Capitanich en su labertino

Sintonía fina y corrupción. La carta al lector de la revista Fortuna escrita por su editor, Ceferino Reato.
A Capitanich le espera un un año duro.
A Capitanich le espera un un año duro.

Por Ceferino Reato (*)

Jorge Capitanich, el jefe de Gabiente en quien la Presidenta delegó la gestión cotidiana del Gobierno a causa de sus problemas de salud, está tropezando con las pujas internas del kirchnerismo y las dificultades derivadas de una situación social y económica que no es, ciertamente, la que pintan ni el relato oficial ni las estadísticas del INDEC.

En su nuevo rol, Capitanich debe, por un lado, esquivar las zancadillas del secretario Legal y Técnico, Carlos Zannini, entre otros rivales, y, por el otro, atender los problemas que se han ido acumulando en los últimos meses: inflación, subsidios, presión fiscal, demandas salariales, retraso y cepo cambiarios, pérdida de reservas, falta de inversiones, etcétera.

El dilema de Capitanich es que su arsenal para enfrentar esas dificultades empuja al Gobierno hacia el centro ideológico, algo que fastidia no solo a muchos militantes del kirchnerismo sino a la propia Cristina Kirchner. En otras palabras: ¿cómo hacer un ajuste o, si se prefieren otras palabras, la sintonía fina del modelo sin que el relato oficial quede deshilachado?

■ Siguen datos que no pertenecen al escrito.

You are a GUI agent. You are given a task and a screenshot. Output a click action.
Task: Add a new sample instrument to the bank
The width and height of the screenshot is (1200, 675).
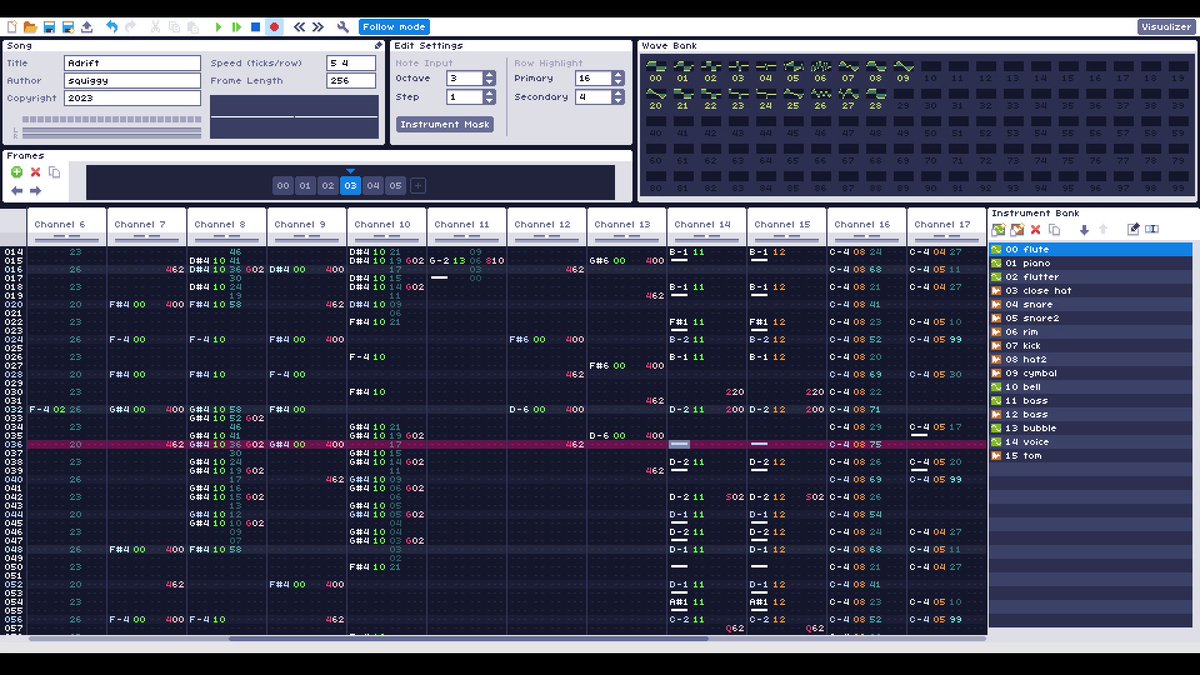pyautogui.click(x=1017, y=230)
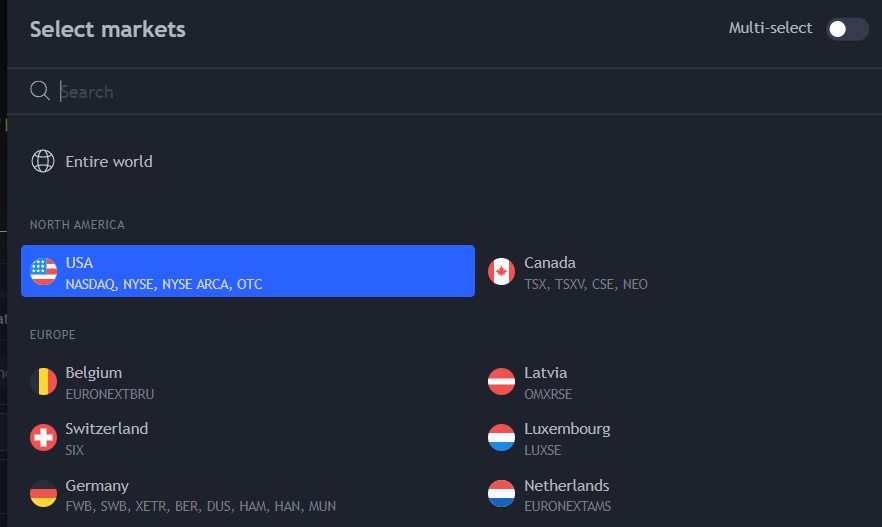Click the Latvia flag icon
The width and height of the screenshot is (882, 527).
pyautogui.click(x=501, y=382)
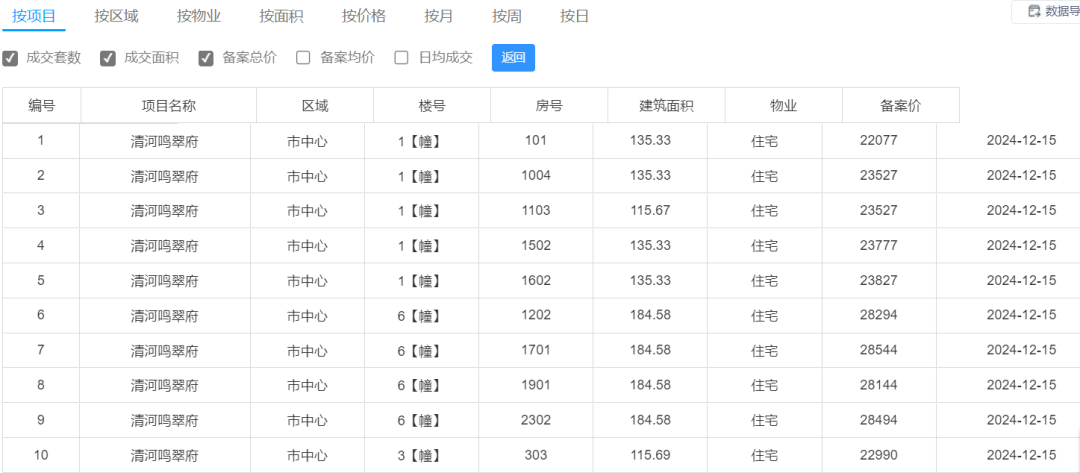Select the 按价格 tab
Screen dimensions: 1080x473
pos(364,17)
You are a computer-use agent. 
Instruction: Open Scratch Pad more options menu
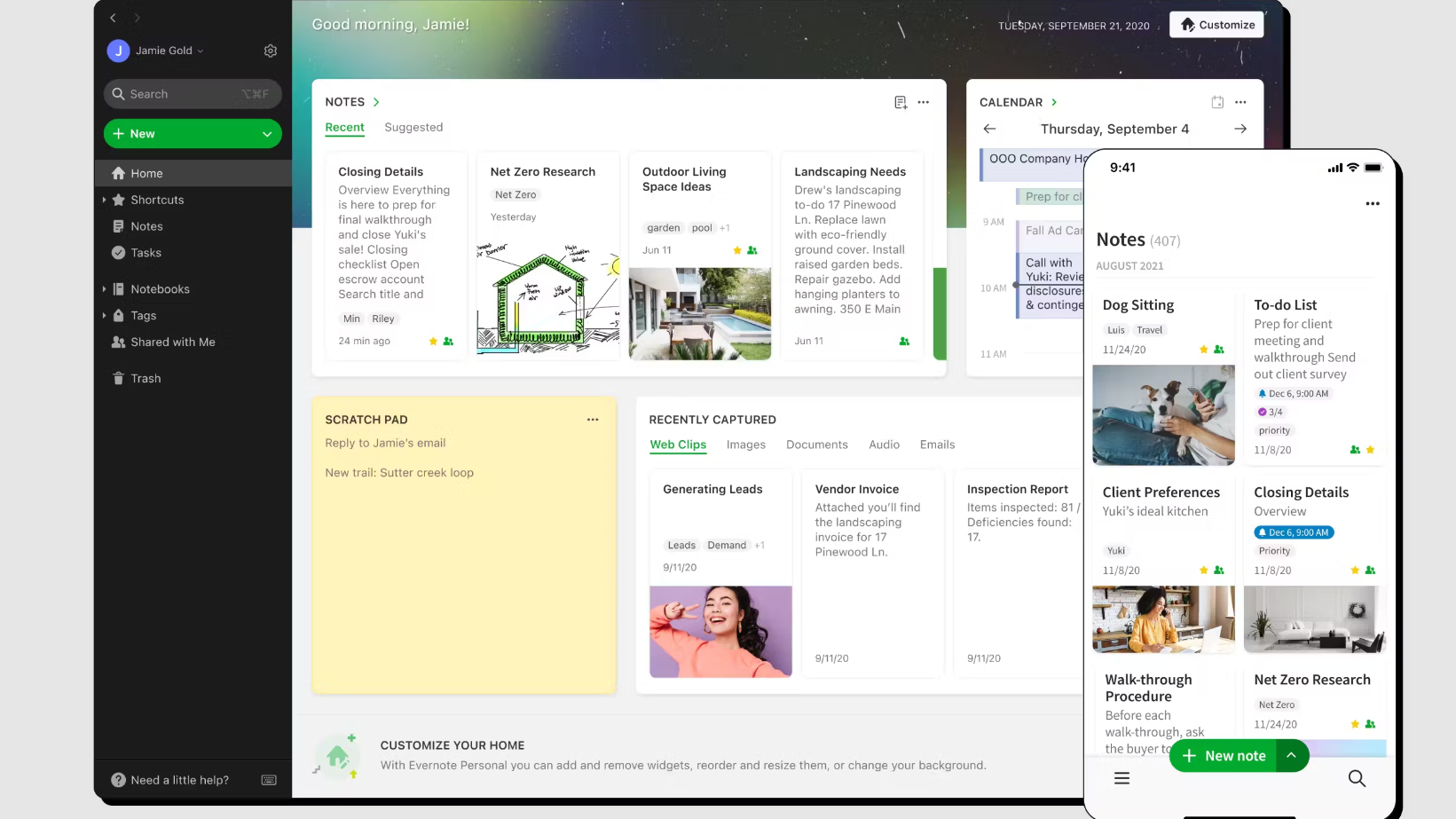(x=593, y=420)
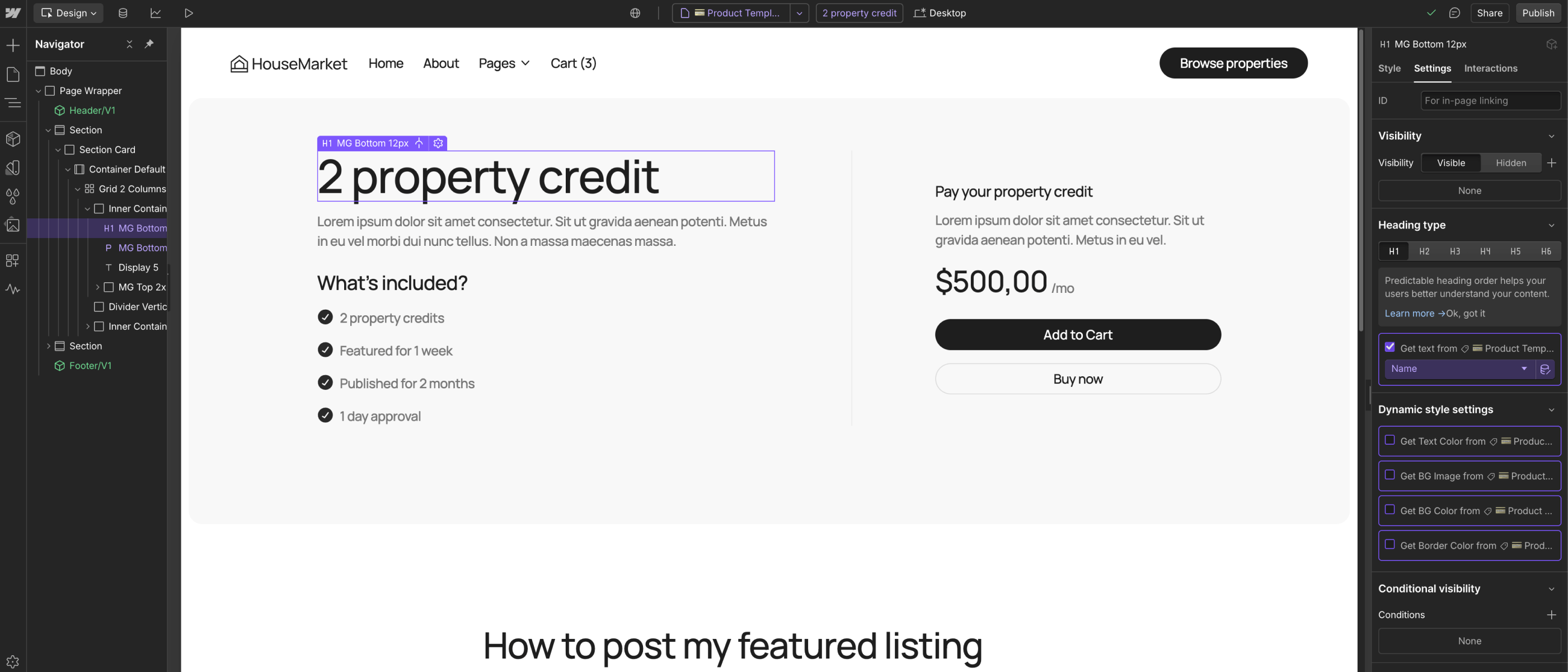
Task: Open the Add Elements panel
Action: point(13,44)
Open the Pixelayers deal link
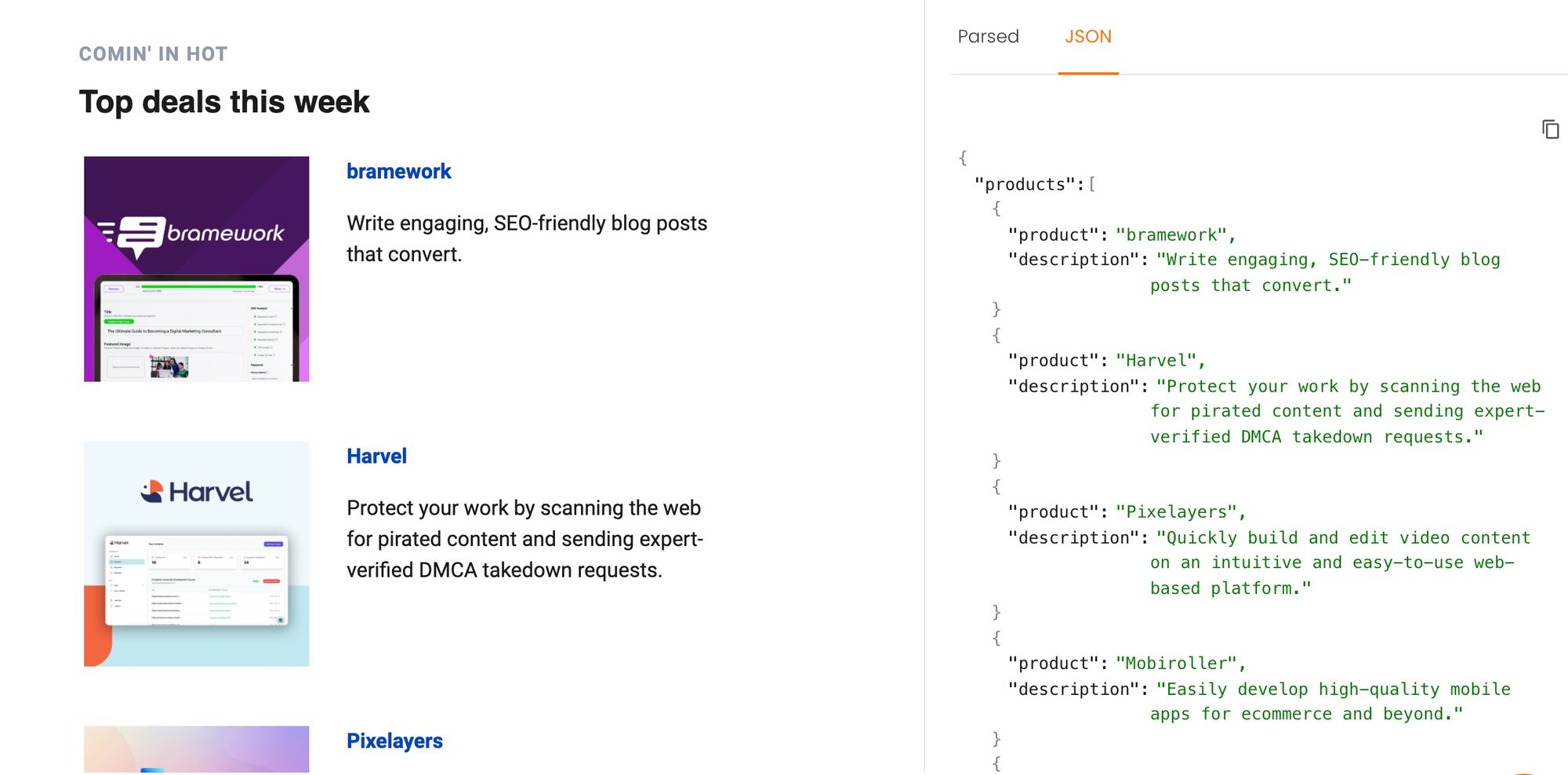 pos(394,741)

Además, las denuncias sobre presuntos casos de corrupción que afectan al corazón del poder político, es decir a la Presidenta , introducen un “ruido político” adverso: ¿cómo recortar subsidios al consumo o a la producción cuando los perjudicados leen que Lázaro Báez pagó tanto dinero para rentar cuartos de dos hoteles de los Kirchner que ni siquiera usó?

Porque el recorte de subsidios puede ser muy racional, pero a nadie le gusta perderlos y menos cuando tanto dinero público se escabulle en lugares tan cuestionados. No son sólo las sospechas de corrupción sino también los gastos en Fútbol para Todos, las pensiones para los ex “presos políticos” o el agujero negro de Aerolíneas Argentinas.

En ese marco, Capitanich está viendo pasar la “luna de miel” que provocó su nombramiento y que tanto fue afectada por el error del Gobierno de permitir, por un cálculo político menor, que Córdoba se incendiara con la presión policial y la ola de saqueos, y que luego contagiara a buena parte del país.

Con este panorama, no sorprende que los pronósticos de los empresarios y los analistas anticipen un 2014 más duro que el año que dejamos atrás. Sin embargo, esto no tiene por qué ser así; el resultado depende, en alguna medida, de lo que podamos aportar cada uno de nosotros en beneficio de este gran país.